Abandoned or dropped:
- Sakamichi no Apollon (#2): I could flail around and blather about this,
but the truth is that it failed to hold my interest enough to get me
to watch the third episode. Based on my exposure to bits of commentary
about the path the show took, I tacitly decided to abandon it; I'm
just not that attracted to an adolescent drama, even one with jazz
and good directing.
I sometimes find myself regretting this. I know it has great moments that I'd enjoy (I've actually recently seen some in Youtube clips that people have shared); the problem is getting to them.
- Jormungand (#3): The show committed the cardinal sin of spending a
large amount of episode 3 on a boring, stupid action sequence involving
some new characters mostly made from cardboard. The combination is
deadly, especially when the preview for episode four promised more of
the same.
(I was quite disappointed by this development.)
- Kore wa Zombie Desu? of the Dead (#2): In the end I thought that this
continuation was okay and decently entertaining but not necessary. The
first season said enough and I had other things to watch and do
this time around.
- Zetman (#2): Bleah. After two episodes, something about this had thoroughly rubbed me the wrong way. I didn't just find it boringly generic, I actively disliked it and didn't want to watch more.
I'm certain that someone, somewhere, has put forward the aphorism that in practice your priorities are shown not by what you say they are but what you actually do. This season made a nice illustration of that, as what shows (and how many of them) I wound up watching were (shall we say) somewhat different than what I put forward in my initial brief views. Particularly striking is that basically all of the 'artistic' shows I thought I was going to follow got stalled or dropped; what I actually watched was almost all action shows. I'm not sure how I feel about this. I'd certainly like to think that I'm the kind of anime watcher who enjoys things other than (often brainless) action shows, but the evidence on that is a bit scanty right now.

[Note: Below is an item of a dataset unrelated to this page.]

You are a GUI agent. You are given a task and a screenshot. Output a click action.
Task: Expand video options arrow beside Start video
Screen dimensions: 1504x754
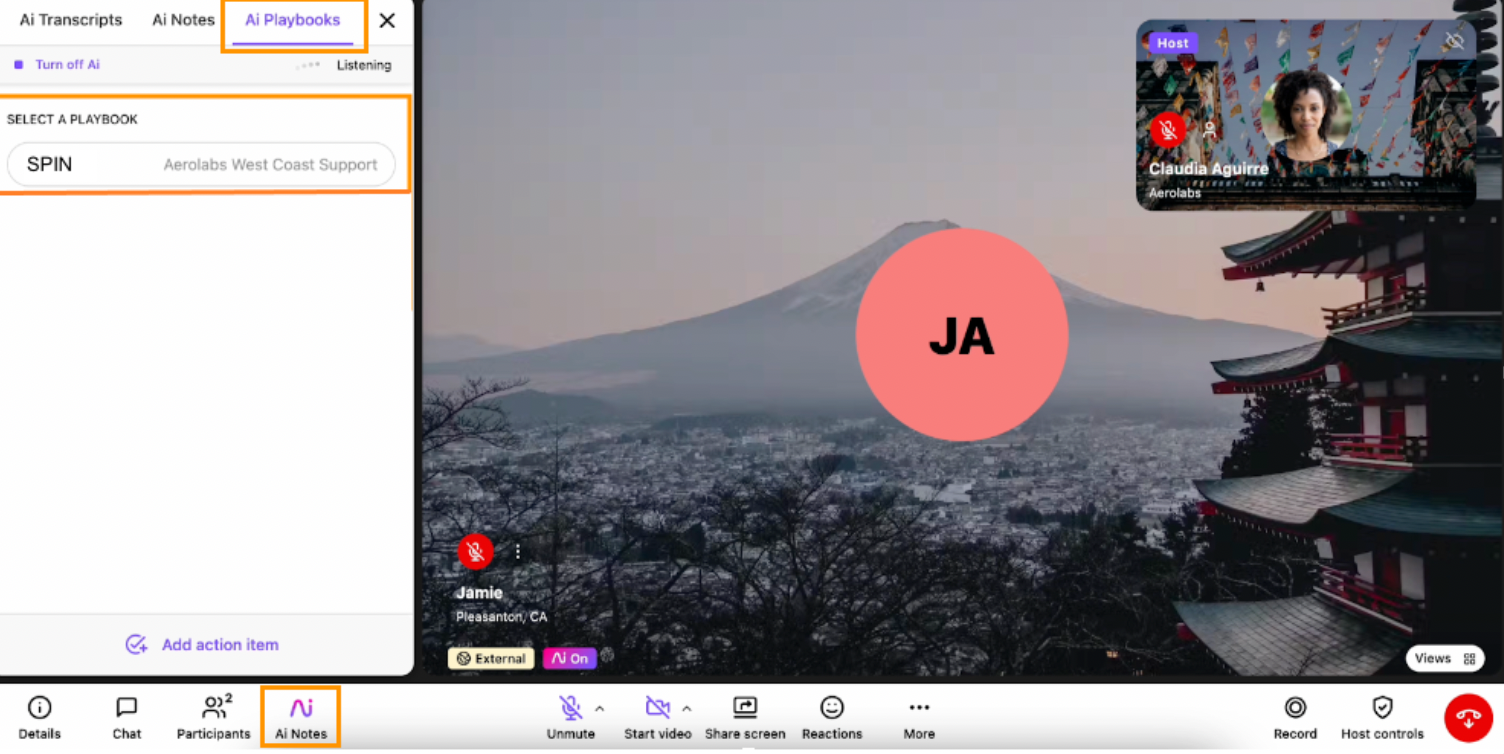click(687, 708)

(The counter argument is that it's not as if I didn't try out other shows at all. Forcing myself to watch shows that I don't genuinely like and feel enthused about is just stupid, even if they're objectively good or theoretically broadening my horizons. Still, people like Author keep making things like AKB0048 and Tari Tari sound attractive.)
I'm not sure how to score this past season with my standard metric, partly because I avoided trying to figure out what shows I was likely to actively follow in my early impressions (if I had any private ideas about that at the time, I've since forgotten them since I didn't write them down). I kind of consider several abandoned or stalled shows to be failures but that's partly because they're shows that everyone says are pretty good.